É díficil, mas não é impossível. Melhor do que o cenário que acima descrevi, e revivi, é chegar lá. O caminho, esse que não me canso de repetir, até ao sítio que adoro revisitar e, este ano, a bordo de um carro que quero continuar a conduzir, o Mazda MX-5. Uma receita simples, com provas dadas, sobre a qual já escrevi diversas vezes, mas sobre o qual fico sempre com a sensação de que as palavras que escrevo não transmitem na totalidade a pureza da sua condução e a sua grande capacidade em oferecer tanto com tão pouco. E em ano de centenário da Mazda, a poucos dias de recebermos um ano de 2021 que esperamos melhor a todos os níveis do que este que está a terminar, não consigo imaginar um automóvel que preferisse ter levado à Estrela no seu lugar. Gosto muito do MX-5 e algo me diz que vamos ter saudades dele.

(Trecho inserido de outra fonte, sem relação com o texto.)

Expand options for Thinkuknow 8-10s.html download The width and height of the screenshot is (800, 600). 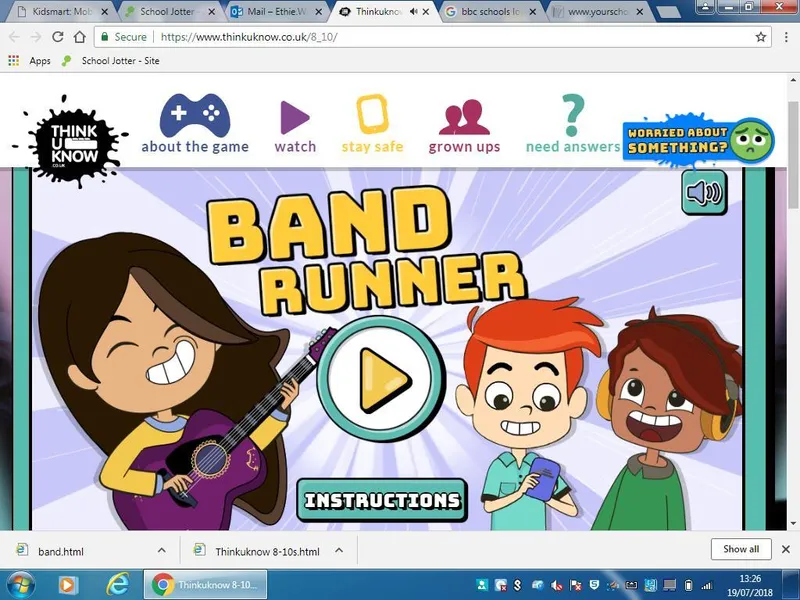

Porquê? Porque uso o Spotify, mas adoro o meu gira-discos. Porque tenho um smartwatch, mas não deixo de preferir ponteiros no meu relógio. E no caso dos automóveis, a lógica, para mim, é a mesma. Não preciso de potência pesada e silenciosa que não posso e não sei usar. Mas posso acelerar a fundo ao subir a serra no rouco MX-5 sem com isso acordar a guarda, e a cidade, também. Porque os 132 cavalos chegam bem, mesmo que aos 1991 metros de altura, na Torre, sejam já só uns 100 porque 14 ficaram nas Penhas da Saúde e 18 apontaram a Manteigas no cruzamento do centro de limpeza de neve. Não importa. O que importa é puxar uma segunda e depois uma terceira, reduzir para segunda e repetir a dose até à próxima curva, sempre com som e resposta naturais de um motor atmosférico, incrivelmente recompensador de explorar.

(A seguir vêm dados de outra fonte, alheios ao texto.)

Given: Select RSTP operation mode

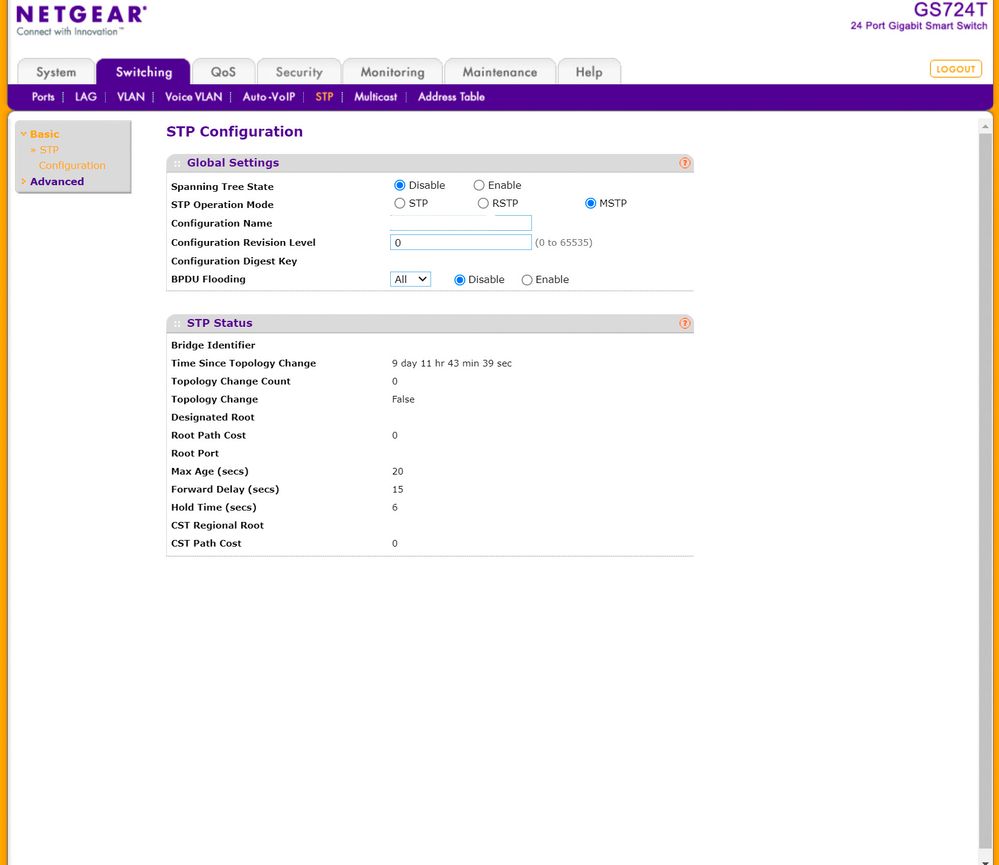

Um carro que é ágil porque é leve e porque aquilo que efectivamente pesa está bem distribuído pelos eixos. Um carro que não é desconfortável porque não precisa de o ser, porque tem suspensão que mexe, que perdoa e cujo trabalho é complementado por borracha que forra as jantes e não as pinta, dando ainda mais margem de absorção e progressividade de movimentos, comunicando às mãos mais do que é habitual em alguns puros desportivos. Pneus que dobram e avisam quando vão ceder às forças a que os submetemos e uma suspensão que não mantém a carroçaria do MX-5 paralela ao solo mas que é capaz de manter, isso sim, as quatro rodas sempre no chão. A caixa de velocidades é outro destaque, talvez, apenas e só a melhor do mercado, pois pelo menos em automóveis até 50 mil euros, não me ocorre nada melhor em termos de precisão, robustez e rapidez.
O MX-5 foi espremido na subida, mas não perdeu o sorriso – aquela cara bem disposta de olhos rasgados que tão bem o define – ao chegar à Torre. Voltei a puxar por ele até ao Sabugueiro e quando o parei para mais umas fotografias, as únicas línguas penduradas que vi foram as dos cães que por ali andavam. Deslizei até Manteigas, sobrecarregando os travões, mas estes não se queixaram. Segui na direção do Covão da Ametade e depois de uma segunda, terceira, quarta, terceira, quarta, terceira, segunda, trava, segunda a fundo, terceira a fundo e quarta, para depois reduzir, parar no sinal de stop e recomeçar, nunca senti, da parte do MX-5, que este não estava a tirar tanto prazer daquilo como eu. Regressei ao cruzamento dos limpa-neves onde passei horas antes, voltei às Penhas da Saúde, apanhei os cavalos que tinha perdido à chegada e apontei-o a casa, ao som do “I can see clearly now” de Johnny Nash – outro nome que o “vinte vinte” levou – onde cheguei, 14 horas e 730 quilómetros depois, com uma média de 6,8 l/100 km, com pouca neve na memória, mas com a cabeça cheia delas.